Vouchers Free Students from Lousy Schools
December 31, 2013
Vouchers and other school choice options have had many positive effects on the educational system. Competition between schools for students and teachers improves the entire system. Market competition forces schools to constantly work to improve. Government funding ensures all students have access to primary education. Parents can send their children to any school. Education vouchers would be at-worst budget neutral, and at-best a substantial money saver. Vouchers can also be used to pay for other educational expenses such as tutoring, online classes, or textbooks, say Jared Meyer and Hannah Lange of the Manhattan Institute.
The following voucher programs all have across-the-board positive evaluations.
- Milwaukee Parental Choice Program (1990).
- New York School Choice Scholarships Foundation Program (1997).
- D.C. Opportunity Scholarship Program (2004).

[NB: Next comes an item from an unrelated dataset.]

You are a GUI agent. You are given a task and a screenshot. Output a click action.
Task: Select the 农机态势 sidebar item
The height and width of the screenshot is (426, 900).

One complaint about vouchers is that competition would lead to some schools closing and some teachers losing their jobs. Others are wary of vouchers because they worry that voucher money could go to any school, even those of poor quality, and leave the public school system.
- Qualified teachers would still have jobs and compete on value, which could attract more people to the occupation.
- Low-quality schools would close from a lack of funds.
- While the public school system may deteriorate, its replacement would be far superior.
If Americans are free to choose where they live, where they work, what they can buy and what services to use, then they should also have the freedom to choose where their kids can go to school. Public education is determined by attendance area. The U.S. public education system should instead provide parents more choices about where to educate their children.